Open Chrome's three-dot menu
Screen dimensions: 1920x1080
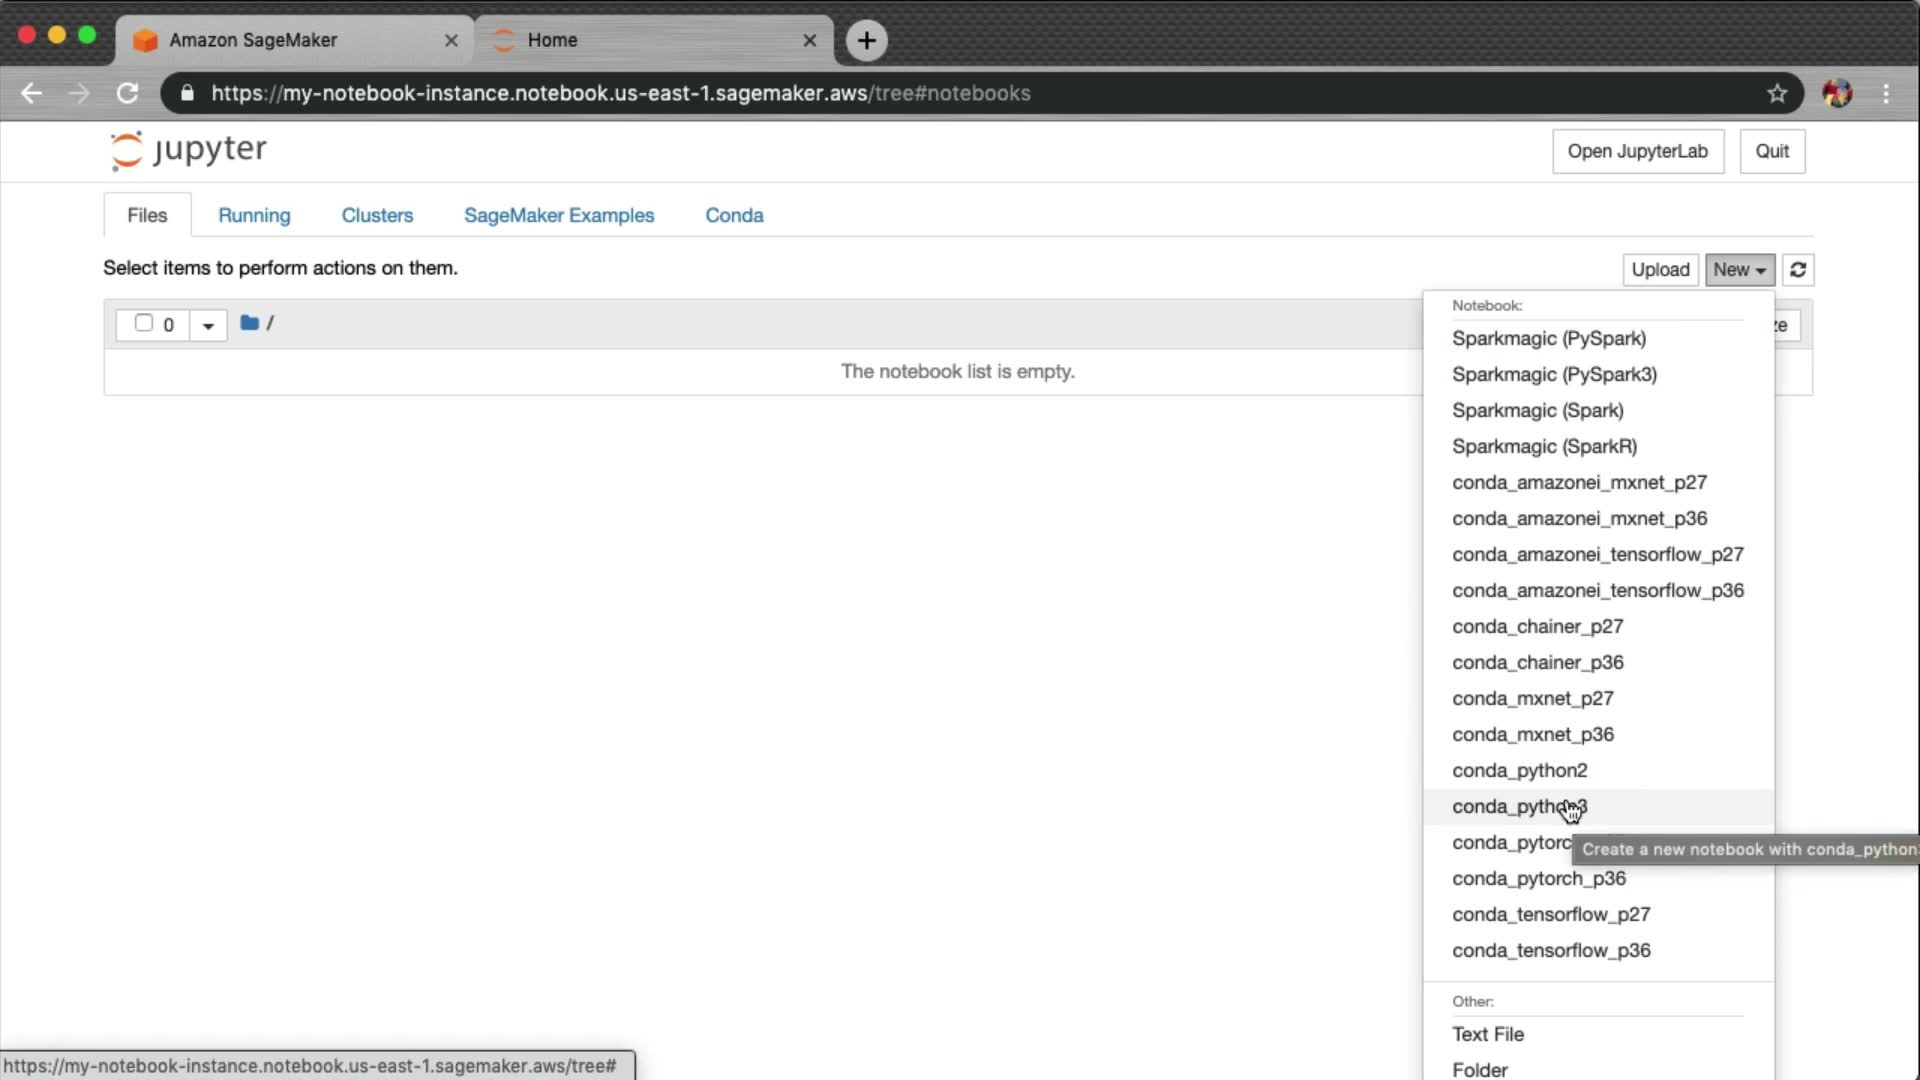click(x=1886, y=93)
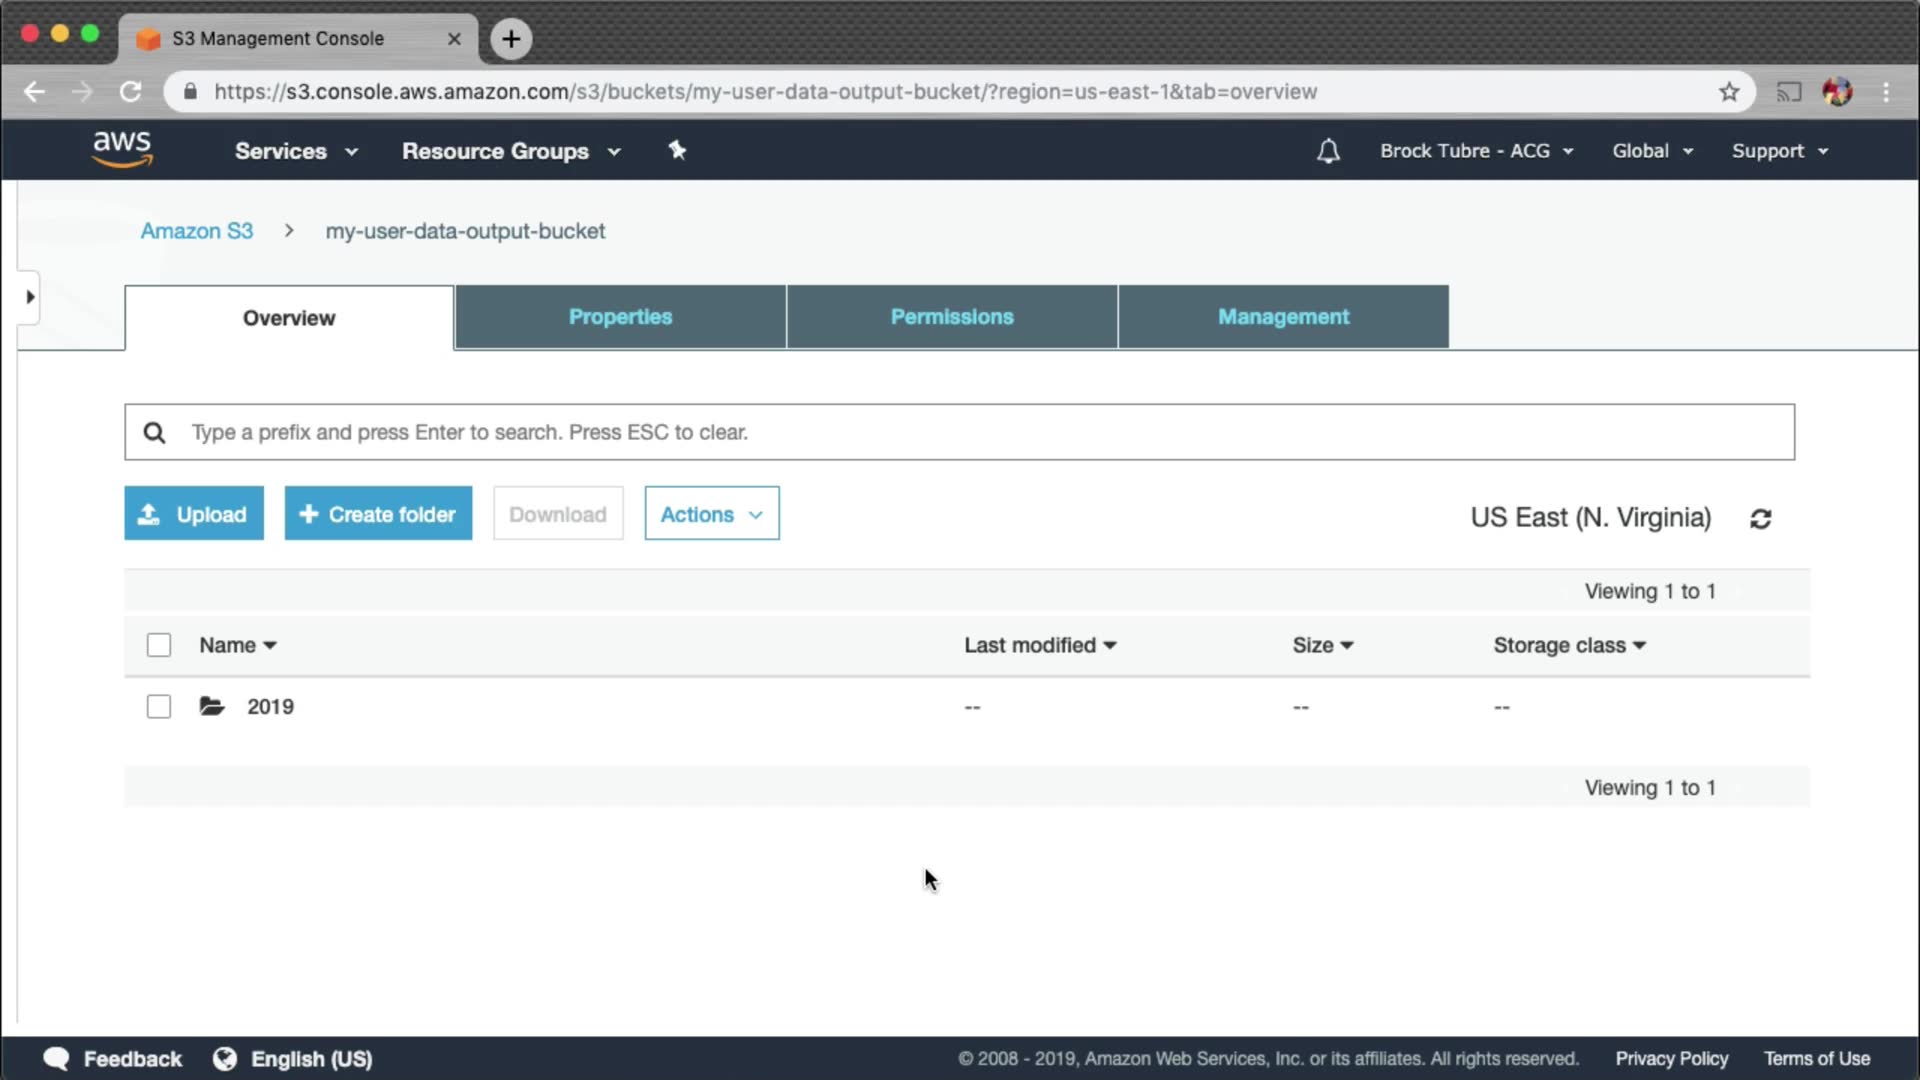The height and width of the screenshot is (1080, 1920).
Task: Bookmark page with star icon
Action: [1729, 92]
- - - - - - -
EXERCISE OBJECTIVE:
Make an exact copy of every entry above, minus the images.

PROBLEM SOLUTION:
Open Chrome's three-dot menu
Screen dimensions: 1920x1080
click(x=1886, y=93)
The height and width of the screenshot is (1080, 1920).
Task: Bookmark page with star icon
Action: [1729, 92]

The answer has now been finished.